# Burton AK Yeti Glove



## Glade Ripper (Nov 12, 2008)

Burton AK Yeti Glove - Men's from Backcountry.com

I was looking at these gloves and was wondering what other people thought. If anyone has them or knows someone who does are they worth the money? I want a shorter glove so I can put my jacket sleeve over my gloves and also want a glove that I can do things in as well rather than having to take off my gloves to grab anything. Any info or advice would be great. Currently I just have a pair of burton gloves


----------



## Flick Montana (Jul 9, 2007)

Wow! $130 gloves. I never bought new gloves, I've always just used my $40 pair from Dick's. For that kind of money, they better keep your hands warm. And give them a fresh pine scent.


----------



## Vlaze (Nov 12, 2008)

And they better be able to do Iron Man's repulsor blast.


----------



## jmacphee9 (Nov 11, 2008)

Vlaze said:


> And they better be able to do Iron Man's repulsor blast.
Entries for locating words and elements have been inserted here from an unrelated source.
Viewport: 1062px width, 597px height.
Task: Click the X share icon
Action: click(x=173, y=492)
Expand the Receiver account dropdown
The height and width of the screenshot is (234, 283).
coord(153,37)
130$!!!!!!!!!1!1!1!!!!!!!!!!1!11!11!1!!!!!! damn they better pull effortless grabs for you


----------



## X1n54n3x (Sep 28, 2007)

130, they better give blowjobs on demand


----------



## Flick Montana (Jul 9, 2007)

X1n54n3x said:


> 130, they better give blowjobs on demand


Technically, it would be a hand job. Not quite as good. Especially if they have rubber grip...


----------